> [Extrait choisi]

━━━━━━━━━━━━━━━━━━━━━━━━━━━━━━

Certaines et certains se souviennent du 26 décembre 1999. Vers midi, le vent battait les records et bien des arbres, des constructions aussi, n’y ont pas résisté. On a appelé cette tempête Lothar. Je me suis toujours demandé, qui avait l’audace de choisir ces noms. Lothar a détruit ma maison, ça fait penser à un homme qui me veut du mal, ça ne correspond pas vraiment à la réalité. Bref, cette tempête du 26 décembre 99 a fait bien des victimes en Europe.

Eux, ce couple d’octogénaires, ont failli y passer. Ils faisaient une promenade chaque jour, avaient bien vu que les conditions étaient extraordinaires, mais n’étaient pas du genre à rester dedans quand il pleut. Le danger, ils l’avaient sous-estimé. C’est elle qui a vu d’abord l’arbre tomber, elle crie et prend son mari par la manche pour courir. La distance de retard qu’il avait a fait la différence. Chez lui, les doigts des deux mains ne suffisaient pas pour compter les fractures, chez elle, on pouvait le faire avec ceux d’une main. Il est resté dans le coma plusieurs semaines. Elle voulait le voir tous les jours. Je l’accompagnais aux sois intensifs dans sa chaise roulante, j’allais la chercher le soir, elle me parlait beaucoup de leur vie commune.

━━━━━━━━━━━━━━━━━━━━━━━━━━━━━━

> [Consigne de travail 1]
Recopiez sans aucune modification le passage du texte sur la tempête Lothar qui va de "Eux, ce couple" à "leur vie commune.".
> [Consigne de travail 2]
Prolongez le récit sur la tempête Lothar en reprenant juste après sa dernière phrase.

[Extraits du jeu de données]
━━━━━━━━━━━━━━━━━━━━━━━━━━━━━━

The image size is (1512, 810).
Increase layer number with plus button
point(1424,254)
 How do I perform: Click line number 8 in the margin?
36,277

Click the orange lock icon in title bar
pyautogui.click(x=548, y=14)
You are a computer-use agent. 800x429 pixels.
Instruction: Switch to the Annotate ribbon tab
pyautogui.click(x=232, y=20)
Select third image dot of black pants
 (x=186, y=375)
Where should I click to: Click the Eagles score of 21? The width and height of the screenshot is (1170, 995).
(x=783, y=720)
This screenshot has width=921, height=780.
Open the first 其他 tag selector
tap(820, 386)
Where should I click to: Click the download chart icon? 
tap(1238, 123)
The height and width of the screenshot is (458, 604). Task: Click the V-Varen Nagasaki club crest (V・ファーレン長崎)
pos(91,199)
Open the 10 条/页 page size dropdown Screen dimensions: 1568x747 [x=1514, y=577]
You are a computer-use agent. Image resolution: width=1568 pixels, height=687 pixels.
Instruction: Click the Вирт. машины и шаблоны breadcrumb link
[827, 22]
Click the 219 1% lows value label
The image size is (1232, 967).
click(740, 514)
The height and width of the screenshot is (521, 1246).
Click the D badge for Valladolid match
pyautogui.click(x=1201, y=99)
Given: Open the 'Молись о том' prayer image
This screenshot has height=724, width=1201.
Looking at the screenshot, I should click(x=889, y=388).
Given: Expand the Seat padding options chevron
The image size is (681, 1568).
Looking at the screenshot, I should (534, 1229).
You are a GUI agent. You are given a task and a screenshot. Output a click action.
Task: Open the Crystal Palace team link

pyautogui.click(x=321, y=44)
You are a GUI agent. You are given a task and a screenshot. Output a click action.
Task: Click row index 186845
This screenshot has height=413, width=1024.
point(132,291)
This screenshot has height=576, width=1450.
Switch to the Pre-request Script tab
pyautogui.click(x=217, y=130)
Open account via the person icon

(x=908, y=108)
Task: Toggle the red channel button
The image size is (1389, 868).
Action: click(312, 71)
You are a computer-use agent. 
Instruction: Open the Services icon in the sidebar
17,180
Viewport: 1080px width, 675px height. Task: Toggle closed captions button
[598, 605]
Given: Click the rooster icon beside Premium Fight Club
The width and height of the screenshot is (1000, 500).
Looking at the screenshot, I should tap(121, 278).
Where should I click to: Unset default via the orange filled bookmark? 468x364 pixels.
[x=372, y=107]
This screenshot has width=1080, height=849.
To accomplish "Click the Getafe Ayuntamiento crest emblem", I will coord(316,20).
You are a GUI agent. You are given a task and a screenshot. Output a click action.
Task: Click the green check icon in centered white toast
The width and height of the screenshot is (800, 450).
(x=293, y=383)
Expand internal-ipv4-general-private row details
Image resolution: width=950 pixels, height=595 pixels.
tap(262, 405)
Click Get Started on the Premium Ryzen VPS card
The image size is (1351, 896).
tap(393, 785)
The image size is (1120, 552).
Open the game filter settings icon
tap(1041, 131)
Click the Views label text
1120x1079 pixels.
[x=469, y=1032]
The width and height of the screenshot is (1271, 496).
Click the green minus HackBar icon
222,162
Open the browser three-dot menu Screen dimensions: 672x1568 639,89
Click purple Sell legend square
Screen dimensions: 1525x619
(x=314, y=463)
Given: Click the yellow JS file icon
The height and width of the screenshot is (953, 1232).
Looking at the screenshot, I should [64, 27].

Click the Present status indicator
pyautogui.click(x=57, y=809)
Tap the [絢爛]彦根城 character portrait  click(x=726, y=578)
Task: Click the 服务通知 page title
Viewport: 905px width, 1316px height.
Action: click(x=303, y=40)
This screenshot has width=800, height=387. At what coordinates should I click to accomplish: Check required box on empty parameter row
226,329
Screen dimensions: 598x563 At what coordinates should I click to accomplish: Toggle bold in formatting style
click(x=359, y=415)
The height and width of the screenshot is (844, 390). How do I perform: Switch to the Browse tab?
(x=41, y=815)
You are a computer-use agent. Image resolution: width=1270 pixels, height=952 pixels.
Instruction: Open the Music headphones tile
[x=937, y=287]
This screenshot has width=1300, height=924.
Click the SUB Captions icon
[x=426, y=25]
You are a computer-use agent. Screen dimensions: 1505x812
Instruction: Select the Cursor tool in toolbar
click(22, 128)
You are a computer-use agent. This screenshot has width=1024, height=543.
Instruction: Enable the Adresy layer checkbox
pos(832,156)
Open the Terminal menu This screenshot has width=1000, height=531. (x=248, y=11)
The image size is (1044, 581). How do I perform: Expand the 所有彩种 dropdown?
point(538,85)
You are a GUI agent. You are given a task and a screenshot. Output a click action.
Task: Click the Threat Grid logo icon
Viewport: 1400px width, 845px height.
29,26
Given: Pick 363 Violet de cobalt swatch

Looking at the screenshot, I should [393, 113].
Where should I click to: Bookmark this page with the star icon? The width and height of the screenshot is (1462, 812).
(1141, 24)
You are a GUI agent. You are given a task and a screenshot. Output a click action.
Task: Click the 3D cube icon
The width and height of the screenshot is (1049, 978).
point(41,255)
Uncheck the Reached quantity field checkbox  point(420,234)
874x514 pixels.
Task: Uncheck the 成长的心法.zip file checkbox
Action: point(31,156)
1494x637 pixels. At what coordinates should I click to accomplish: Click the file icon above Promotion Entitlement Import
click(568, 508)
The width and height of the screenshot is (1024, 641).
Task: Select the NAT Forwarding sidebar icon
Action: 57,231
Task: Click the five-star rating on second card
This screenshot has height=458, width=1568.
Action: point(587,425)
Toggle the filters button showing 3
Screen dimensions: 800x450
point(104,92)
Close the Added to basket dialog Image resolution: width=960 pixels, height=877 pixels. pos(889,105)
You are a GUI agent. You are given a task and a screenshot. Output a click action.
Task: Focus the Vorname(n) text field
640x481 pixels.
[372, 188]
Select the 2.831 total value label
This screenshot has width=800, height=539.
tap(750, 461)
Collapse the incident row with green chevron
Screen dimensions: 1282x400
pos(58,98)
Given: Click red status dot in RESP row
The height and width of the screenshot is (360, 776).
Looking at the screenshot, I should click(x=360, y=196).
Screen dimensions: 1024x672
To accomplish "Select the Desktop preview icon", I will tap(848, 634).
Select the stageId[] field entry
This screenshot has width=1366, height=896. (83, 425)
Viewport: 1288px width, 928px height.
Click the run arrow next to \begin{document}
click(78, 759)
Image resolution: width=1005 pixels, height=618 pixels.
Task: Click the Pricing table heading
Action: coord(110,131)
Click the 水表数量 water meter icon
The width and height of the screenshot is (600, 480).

━━━━━━━━━━━━━━━━━━━━━━━━━━━━━━

> [Résultat attendu 1]
Eux, ce couple d’octogénaires, ont failli y passer. Ils faisaient une promenade chaque jour, avaient bien vu que les conditions étaient extraordinaires, mais n’étaient pas du genre à rester dedans quand il pleut. Le danger, ils l’avaient sous-estimé. C’est elle qui a vu d’abord l’arbre tomber, elle crie et prend son mari par la manche pour courir. La distance de retard qu’il avait a fait la différence. Chez lui, les doigts des deux mains ne suffisaient pas pour compter les fractures, chez elle, on pouvait le faire avec ceux d’une main. Il est resté dans le coma plusieurs semaines. Elle voulait le voir tous les jours. Je l’accompagnais aux sois intensifs dans sa chaise roulante, j’allais la chercher le soir, elle me parlait beaucoup de leur vie commune.

> [Résultat attendu 2]
Leur rencontre datait de la fin de la grande guerre. Jeune fille elle arrivait en Suisse après des mois de fuite, de souffrances et d’horreurs. Leur village a été détruit, pas une maison restée entière. Elle en gardait d’ailleurs ces assauts d’inquiétude dans les moments les plus inappropriés qu’il savait, lui, si bien calmer. Ils rigolaient quand ils en parlaient. Elle arrivait donc avec sa mère et sa sœur. Son père et son frère étaient morts au combat. Pour distraire ces pauvres gens et bien les recevoir, un repas est organisé. On mange, on danse et le jeune homme est bénévole dans l’équipe d’organisation. Ils dansent, s’approchent timidement, s’aiment. La situation est compliquée. Elle ne sait pas si elle pourra rester ou si son périple va continuer. Elle est encore mineure. Ils n’ont pas de doute sur leur amour, mais sont assez réalistes pour savoir que dans la durée, rien n’est certain. Ils décident de se marier, avec toutes les embûches que cela représente, trouvent un appartement et concluent un pacte : « Si ça ne devait pas marcher, on se sépare dans la bonne entente ».

Ils ont vécu pendant plus de soixante ans dans le même appartement, sauf les six mois d’hospitalisation après la tempête, bien entendu. Il leur a fallu beaucoup de patience et de courage, mais ils étaient une bonne équipe et je garde un souvenir émouvant du jour, où ils ont retrouvé ce logement au troisième étage sans ascenseur, armés de leurs béquilles. Tout le monde leur avait dit pendant des mois que cela serait impossible.

Rallié à un réalisme en bonne santé, l’amour n’a pas fini de nous étonner.